In an 8-3 ruling, the Ninth Circuit Court of Appeals en banc has determined that a lower court erred in dismissing personal-injury claims filed against a foreign-state common carrier that sold tickets in the United States through a subagent. Sachs v. Republic of Austria, No. 11-15458 (9th Cir., decided December 6, 2013).
According to the court majority, because the case fit within the commercial-activity exception to the Foreign Sovereign Immunities Act (FSIA) and the claims were “based upon” the defendant’s commercial activity in the United States, the U.S. courts have subject-matter jurisdiction over the matter. The litigation involved an injury that a California resident sustained in Austria while boarding a train owned by OBB Personenverkehr AG, which is wholly owned by Austria. To board the train, the plaintiff used a Eurail pass she had purchased online through the Website of a Massachusetts-based company that sold such passes on behalf of the Eurail Group of which OBB was a member.
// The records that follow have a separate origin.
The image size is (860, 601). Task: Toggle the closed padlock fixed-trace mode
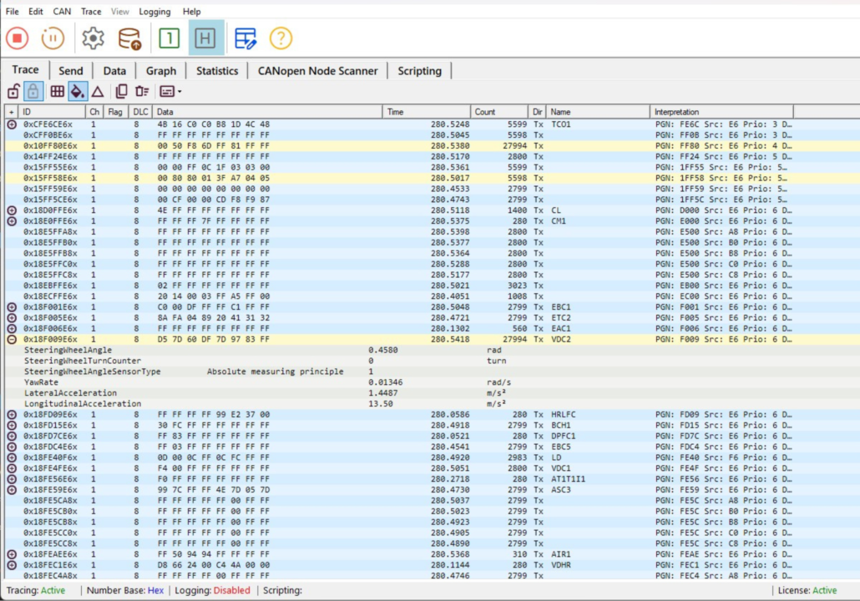pyautogui.click(x=33, y=91)
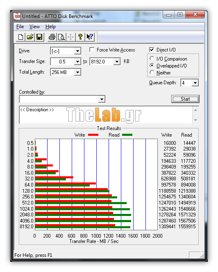Select the I/O Comparison radio button

click(152, 58)
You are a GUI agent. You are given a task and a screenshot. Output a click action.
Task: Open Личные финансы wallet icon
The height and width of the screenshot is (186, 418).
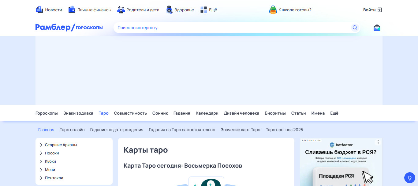point(72,10)
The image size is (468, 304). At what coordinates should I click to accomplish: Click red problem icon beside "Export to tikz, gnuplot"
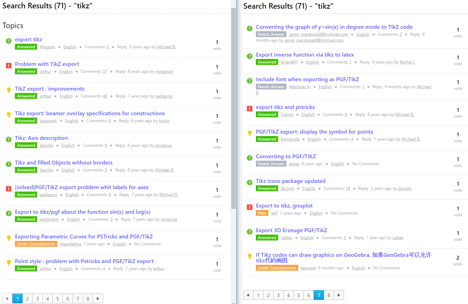pos(250,207)
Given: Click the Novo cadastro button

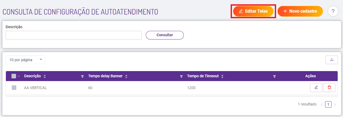Looking at the screenshot, I should (300, 11).
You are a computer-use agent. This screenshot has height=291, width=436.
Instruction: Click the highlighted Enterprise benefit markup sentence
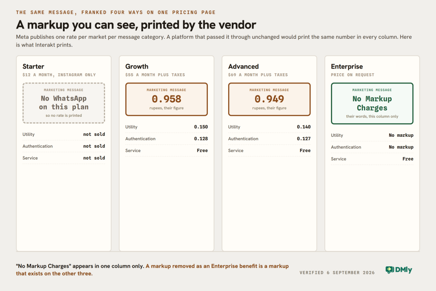tap(152, 270)
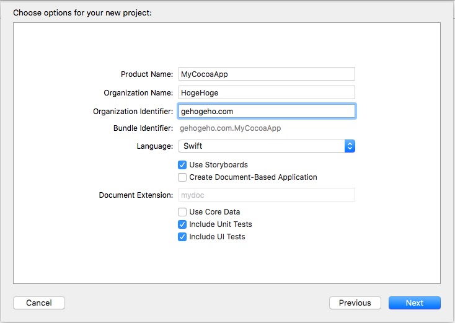Disable Include Unit Tests checkbox

click(182, 224)
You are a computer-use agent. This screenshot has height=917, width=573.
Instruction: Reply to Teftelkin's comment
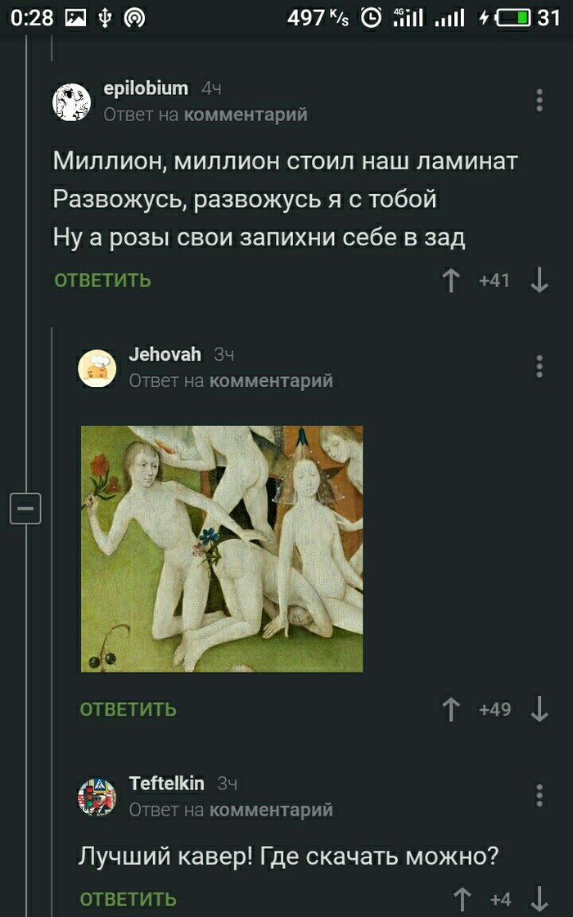tap(129, 900)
The majority concluded that the first clause of FSIA’s commercial-activity exception “encompasses situations in which a foreign state carries on commerce through the acts of an independent agent in the United States.” The dissenting judges disagreed, finding this interpretation too broad and would have affirmed the lower court’s dismissal on this basis. The majority found that the Massachusetts’ company’s (RPE’s) authority to sell Eurail passes derived “from the original authority that OBB granted to Eurail Group to market and sell passes for transportation on its rail lines.… If RPE had impermissibly sold the Eurail pass to Sachs, OBB would have had no duty to honor the pass. But it did.” The majority also found that because the sale of the Eurail pass in the United States formed the basis of an element of the plaintiff’s claims for negligence, strict liability and breach of implied warranty the claims were based on the defendant’s commercial activity in the United States. While three dissenting jurists further opined that the ticket sale would have given rise to the common carrier’s duty to the plaintiff under her negligence theory, they disagreed that the sale was a necessary element of the other claims. Chief Judge Alex Kozinski, writing his own dissent, said that the claim arose from events that transpired entirely in Austria and thus the suit was not “based upon” commercial activity carried on in the United States.